Alors que le gouvernement s’apprête à prendre des engagements pour la protection de la nature, force est de constater que la France bafoue allègrement une bonne partie des textes qui la contraignent sur le sujet.
Au fil des ans, de la qualité de l’eau à la préservation des ours, de l’information du grand public à la répression du trafic illégal de bois, la France a signé un nombre faramineux de traités, conventions et protocoles ayant trait à la protection de l’environnement. Cette accumulation d’engagements en rend le suivi ardu, dans un contexte de relative indifférence. Car comme l’explique l’avocat Benoist Busson, conseil de l’association France Nature Environnement (FNE) : « Pour le Conseil d’Etat, le droit international ne produit des effets qu’au niveau inter-étatique. Au niveau national, les particuliers et les associations ne peuvent donc pas invoquer devant les tribunaux les traités internationaux, qui de fait sont sans réelle portée juridique ». Rendre compte de l’actualité du suivi des traités internationaux permet néanmoins d’évaluer l’ampleur de l’écart qui sépare parfois les principes professés de la réalité des politiques menées. Seuls les directives et règlements européens s’imposent au droit français (ainsi que les conventions internationales liant l’Union européenne). Le suivi de leur application est logiquement beaucoup plus pointilleux car ils constituent pour le coup un potentiel levier d’action politique. Au niveau européen, on distingue deux types d’infractions : la transposition insuffisante de directive et les manquements à des dispositions du droit communautaire. L’appréciation exacte du degré de respect ou de manquement aux engagements pris est à l’évidence un enjeu sensible, objet de dures batailles entre les uns et les autres. Florilège de promesses non tenues, extraites d’une liste exhaustive bien plus fournie.

▸ **MATÉRIEL**
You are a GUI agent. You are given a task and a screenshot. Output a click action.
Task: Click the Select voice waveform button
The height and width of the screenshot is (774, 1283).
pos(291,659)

▸ **QUESTIONS ET EXERCICES**
- A) Répondez à ces questions sur l'extrait fourni consacré aux engagements environnementaux de la France :
(i) Quel avocat y est cité, et de quelle association est-il le conseil ?
(ii) Quels textes européens s'imposent au droit français ?
(iii) Quels sont les deux types d'infractions distingués au niveau européen ?
- B) Quels domaines l'extrait fourni cite-t-il pour illustrer les traités, conventions et protocoles environnementaux signés par la France ?

▸ **RÉPONSES**
- A)
(i) Benoist Busson, conseil de l'association France Nature Environnement (FNE).
(ii) Les directives et règlements européens, ainsi que les conventions internationales liant l'Union européenne.
(iii) La transposition insuffisante de directive et les manquements à des dispositions du droit communautaire.

- B)
- la qualité de l'eau
- la préservation des ours
- l'information du grand public
- la répression du trafic illégal de bois